Степанида Степановна гордо встала.
– И в чем же вы правы? В чем же вы правы, позвольте узнать! – в конце фразы она немного взвизгнула.
– Нельзя убивать собак. Нельзя! – террорист выстрелил еще раз.
Зам директора даже не оглянулась.
– Нельзя, – согласилась спокойно она, но почти сразу же завелась, – Нельзя! Что прикажете людей убивать?
– Зачем вообще кого-нибудь убивать? – спросил Игорек и тут же застрелил еще одного сотрудника.
– Не убивать? А вы в курсе, что искусство умерло? Погибло! Истлело! Нет его, оно исчезло, выродилось в эпигонство, – Степанида Степановна злилась, – Мы единственные кто видит это! Мы искусствоведы. Хранители эстетики прошлого, творческого стержня прошедших веков. Сейчас, когда бесконечная череда римейков и повторов, цитат и плагиата, заполонила мир отравой, большая часть творцов переписывает искусство двухсотлетней давности. Хорошо, если имена героев меняют. Музыканты играют Моцарта и Биттлз, . Художники соревнуется, кто наиболее точно скопирует «Мона Лизу». И знаете почему?
– И знать не хочу, – сказал Игорек и застрелил кого-то, Степанида Степановна в запале даже внимания не обратила.
– Потому что мы утратили желание творить. Творить по-настоящему, создавать из ничего прекрасное. Нас тянет только жрать искусство, переваривать его и…
– Из-за этого должны пострадать невинные собаки? – после этих слов террориста не повезло еще одному ученному.
– Да нет же! Дело не в убийстве! Дело в творчестве. Мы даем авторам яркие впечатления, возможность пережить нечто такое, чего они никогда не смогут увидеть в реальной жизни. Даем им новые чувства. Смерть бедных собак – для художников, поэтов и музыкантов лучший стимул творчества.

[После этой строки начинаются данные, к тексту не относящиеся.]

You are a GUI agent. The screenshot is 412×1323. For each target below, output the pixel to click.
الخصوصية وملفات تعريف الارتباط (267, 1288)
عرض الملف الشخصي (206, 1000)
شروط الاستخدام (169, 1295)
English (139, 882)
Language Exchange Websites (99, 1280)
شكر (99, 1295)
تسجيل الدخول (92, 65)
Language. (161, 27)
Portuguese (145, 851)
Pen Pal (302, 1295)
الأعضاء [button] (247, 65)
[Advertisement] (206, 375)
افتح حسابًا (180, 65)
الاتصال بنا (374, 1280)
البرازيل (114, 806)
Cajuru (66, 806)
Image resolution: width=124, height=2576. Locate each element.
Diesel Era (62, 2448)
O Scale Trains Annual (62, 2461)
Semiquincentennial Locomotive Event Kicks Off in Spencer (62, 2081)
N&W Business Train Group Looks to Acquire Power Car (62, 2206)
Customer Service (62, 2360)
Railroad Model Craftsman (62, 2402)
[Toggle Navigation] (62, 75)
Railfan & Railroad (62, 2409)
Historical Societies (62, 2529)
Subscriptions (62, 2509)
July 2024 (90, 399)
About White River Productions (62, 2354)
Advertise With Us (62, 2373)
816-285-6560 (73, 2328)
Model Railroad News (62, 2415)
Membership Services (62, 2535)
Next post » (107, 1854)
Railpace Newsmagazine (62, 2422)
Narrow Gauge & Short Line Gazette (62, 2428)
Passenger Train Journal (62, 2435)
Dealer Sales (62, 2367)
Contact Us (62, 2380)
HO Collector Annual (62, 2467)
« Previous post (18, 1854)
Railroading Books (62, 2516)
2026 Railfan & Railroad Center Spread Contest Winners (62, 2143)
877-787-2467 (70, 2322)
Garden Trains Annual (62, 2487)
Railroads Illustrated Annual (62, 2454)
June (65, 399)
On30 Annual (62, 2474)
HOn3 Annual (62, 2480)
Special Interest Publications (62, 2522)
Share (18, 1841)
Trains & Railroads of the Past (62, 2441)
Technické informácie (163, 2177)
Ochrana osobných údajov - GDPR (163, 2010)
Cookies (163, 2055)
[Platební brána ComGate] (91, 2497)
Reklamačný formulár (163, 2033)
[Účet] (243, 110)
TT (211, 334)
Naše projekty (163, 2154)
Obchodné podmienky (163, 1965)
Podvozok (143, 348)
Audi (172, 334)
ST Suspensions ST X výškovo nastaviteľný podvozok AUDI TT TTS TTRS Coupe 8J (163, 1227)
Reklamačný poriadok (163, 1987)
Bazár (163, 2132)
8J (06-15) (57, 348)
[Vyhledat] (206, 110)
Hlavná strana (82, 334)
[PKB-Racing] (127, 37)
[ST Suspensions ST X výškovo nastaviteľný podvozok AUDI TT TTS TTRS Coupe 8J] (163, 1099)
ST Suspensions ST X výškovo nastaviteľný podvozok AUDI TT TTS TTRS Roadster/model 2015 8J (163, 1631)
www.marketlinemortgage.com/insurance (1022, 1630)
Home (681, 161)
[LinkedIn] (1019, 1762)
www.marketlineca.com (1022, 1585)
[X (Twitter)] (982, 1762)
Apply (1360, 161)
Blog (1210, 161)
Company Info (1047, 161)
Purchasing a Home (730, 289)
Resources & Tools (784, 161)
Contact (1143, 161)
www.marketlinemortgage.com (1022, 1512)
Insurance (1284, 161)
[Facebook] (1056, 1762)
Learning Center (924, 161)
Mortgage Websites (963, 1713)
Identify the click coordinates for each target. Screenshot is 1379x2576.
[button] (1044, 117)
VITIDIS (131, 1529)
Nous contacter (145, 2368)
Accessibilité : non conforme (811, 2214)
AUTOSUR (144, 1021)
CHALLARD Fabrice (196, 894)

– Я не хочу таких стимулов, – Игорек посмотрел по сторонам. Ему показалось, что что-то сейчас он делает неправильно. Но что именно? «Наверное, надо было убивать в каком-то порядке, – подумал он, – а так какой-то хаос получается». После этого он выстрелил в сторону стеллажей, пуля прервала жизнь еще одного ученного. Она просвистела совсем рядом со Степанидой Степановной, но та так увлеклась лекцией, что не обратила на это внимание.
– Этот стимул необходим нашему больному обществу. Да, это жестокость, но иногда надо пожертвовать малым.
– Я не хочу, чтобы чем-то, а главное кем-то жертвовали! – закричал подросток и выстрелил.
– Ты идеалист, – со скорбью произнесла замдиректора.
– Не хочу, – закричал опять Игорек и выстрелил. – Не хочу! – и выстрелил.
– Но…
– Не хочу! – раздался еще один выстрел.
– Пойми же! Это очень важно! Мы накачиваем творцов эмоциями, заставляем их видеть! В момент смерти возрождается человеческое искусство, а значит и цивилизация!
– Это идиотизм, – спокойно произнес Игорек.
– Это единственный шанс, – тоже успокоилась Степанида Степановна. «А где же выстрел» – пронеслось у неё в голове. Она оглянулась.
– Все закончились, – сказал террорист.
Степанида Степановна посмотрела на него и кивнула.
– Ты должен понять, – проговорила она медленно.
Но Игорь ничего понимать не хотел. Вместо этого он выстрелил в заместителя директора. Специальная мягкая, усиленная сплавом из тяжелых металлов, пуля вошла в Степаниду Степановну чуть правее сердца и, разворотив по дороге позвоночник, изменила свою траекторию, чтобы, повинуясь какой-то не разгаданной ни наукой, ни искусством, закономерности, точно попасть в глаз поскуливающего пса. Женщина повалилась на пол. Вслед за ней на пол клетки упал пес. Игорек посмотрел на него.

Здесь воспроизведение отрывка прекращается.